# Do you have a nickname for your chi?



## bubbles61 (Oct 20, 2010)

My main nick name for maisy is maisymoo, but I also call her my little love bug, or my little stud muffin, 
Just wondered if you had nick names for your babies? Xx


Sent from Petguide.com Free App


----------



## pupluv168 (Mar 7, 2012)

I usually call Toby T, but he will come to Tobe, Tobias (his full name), and likes the silly ones like stinky butt, skinny mini, and pup pup. Basically he will come to anything if its me calling him. 

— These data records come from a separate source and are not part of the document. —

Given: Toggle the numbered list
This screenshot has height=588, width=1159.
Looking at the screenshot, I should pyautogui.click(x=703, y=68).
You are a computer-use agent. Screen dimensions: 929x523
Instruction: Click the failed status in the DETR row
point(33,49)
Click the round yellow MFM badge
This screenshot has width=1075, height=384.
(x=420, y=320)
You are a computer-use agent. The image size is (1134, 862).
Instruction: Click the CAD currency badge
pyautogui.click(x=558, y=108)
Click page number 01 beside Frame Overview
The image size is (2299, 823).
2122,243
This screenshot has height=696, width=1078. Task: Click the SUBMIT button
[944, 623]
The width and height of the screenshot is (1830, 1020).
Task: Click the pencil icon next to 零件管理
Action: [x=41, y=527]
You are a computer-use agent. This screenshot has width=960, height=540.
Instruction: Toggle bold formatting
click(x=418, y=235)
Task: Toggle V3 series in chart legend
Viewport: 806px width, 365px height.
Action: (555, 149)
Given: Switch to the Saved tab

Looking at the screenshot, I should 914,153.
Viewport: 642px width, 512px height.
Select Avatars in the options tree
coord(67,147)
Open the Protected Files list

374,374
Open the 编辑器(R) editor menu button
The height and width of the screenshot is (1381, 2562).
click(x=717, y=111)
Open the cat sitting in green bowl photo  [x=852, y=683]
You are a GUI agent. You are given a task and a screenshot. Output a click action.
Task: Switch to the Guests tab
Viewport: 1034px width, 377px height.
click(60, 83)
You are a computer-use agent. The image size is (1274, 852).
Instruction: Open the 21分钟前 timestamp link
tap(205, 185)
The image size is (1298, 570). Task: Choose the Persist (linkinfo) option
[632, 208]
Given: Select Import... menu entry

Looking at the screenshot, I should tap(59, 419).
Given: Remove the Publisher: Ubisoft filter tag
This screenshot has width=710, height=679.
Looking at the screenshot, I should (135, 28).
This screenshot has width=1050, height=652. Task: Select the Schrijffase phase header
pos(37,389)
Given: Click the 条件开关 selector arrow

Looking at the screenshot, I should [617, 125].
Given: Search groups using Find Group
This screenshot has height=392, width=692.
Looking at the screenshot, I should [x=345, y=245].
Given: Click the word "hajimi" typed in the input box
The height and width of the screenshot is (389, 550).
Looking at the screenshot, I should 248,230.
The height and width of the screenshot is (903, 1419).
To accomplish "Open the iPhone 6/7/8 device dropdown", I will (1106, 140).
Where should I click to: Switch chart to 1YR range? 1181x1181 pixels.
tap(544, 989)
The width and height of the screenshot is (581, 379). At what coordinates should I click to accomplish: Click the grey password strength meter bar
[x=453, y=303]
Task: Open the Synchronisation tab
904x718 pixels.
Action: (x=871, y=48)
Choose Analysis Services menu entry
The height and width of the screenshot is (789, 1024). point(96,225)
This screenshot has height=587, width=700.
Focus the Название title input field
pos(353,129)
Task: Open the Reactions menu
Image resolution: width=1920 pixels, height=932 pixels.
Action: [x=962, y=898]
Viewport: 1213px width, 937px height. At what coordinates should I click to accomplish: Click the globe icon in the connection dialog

Sent from Petguide.com App


----------



## Wicked Pixie (Oct 14, 2011)

I have dozens! Harley is always called Moo and variations on that. The current favourites are Moomin or Moomintroll. Mouse gets called Mickle Mousie, Mousling or Da Mouse. Delilah is usually Lilah, but also De Lollop, or Yah Yah. (The latter arose from saying 'where is my Lilah? in a silly baby voice, which she really likes!) No-one gets called by their actual names around here lol.


----------



## bubbles61 (Oct 20, 2010)

Also chunky monkey! Mine just like me talking to her I think x


Sent from Petguide.com Free App


----------



## MonkeyJoey (Apr 10, 2013)

I call Monkey Monkey man & Monk. Joey is usually JoJo, Joe or Joseph if he did a mess in the house.


----------



## bubbles61 (Oct 20, 2010)

Wow so many! X


Sent from Petguide.com Free App


----------



## intent2smile (Dec 4, 2011)

Jaxx is actually a nickname in itself because he is really Jaxxson. 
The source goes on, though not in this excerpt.